» WHAT THIS TASK INVOLVES: Give back, word for word, the lines of the listing starting at the line that contains "Click ticket icon on $42 store credit" and ending at the end of the listing, both ends included. Leave the pictures out.

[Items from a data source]

* * * *

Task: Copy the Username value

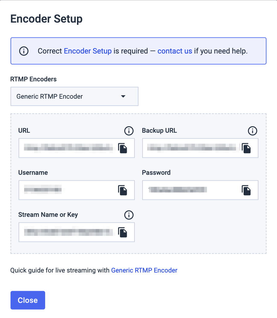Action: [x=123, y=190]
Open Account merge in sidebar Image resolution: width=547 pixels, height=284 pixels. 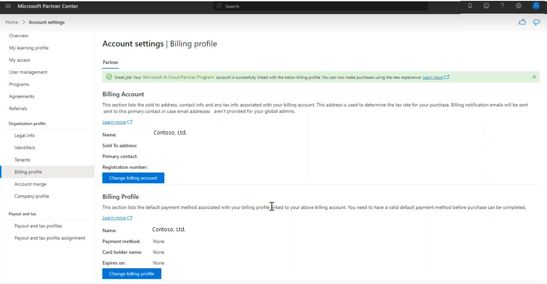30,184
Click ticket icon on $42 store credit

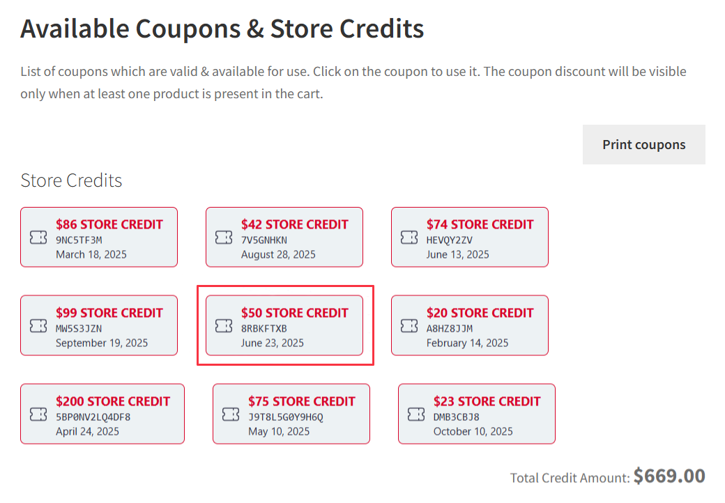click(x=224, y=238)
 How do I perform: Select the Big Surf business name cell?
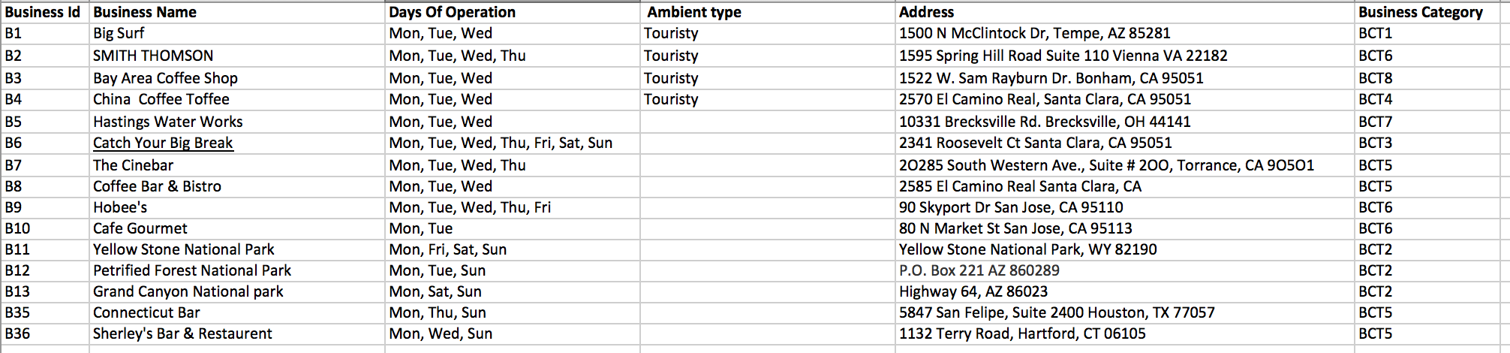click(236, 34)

* * * *

» SOLUTION BELOW:
Click ticket icon on $42 store credit

click(x=224, y=238)
 How do I perform: Select the Big Surf business name cell?
click(236, 34)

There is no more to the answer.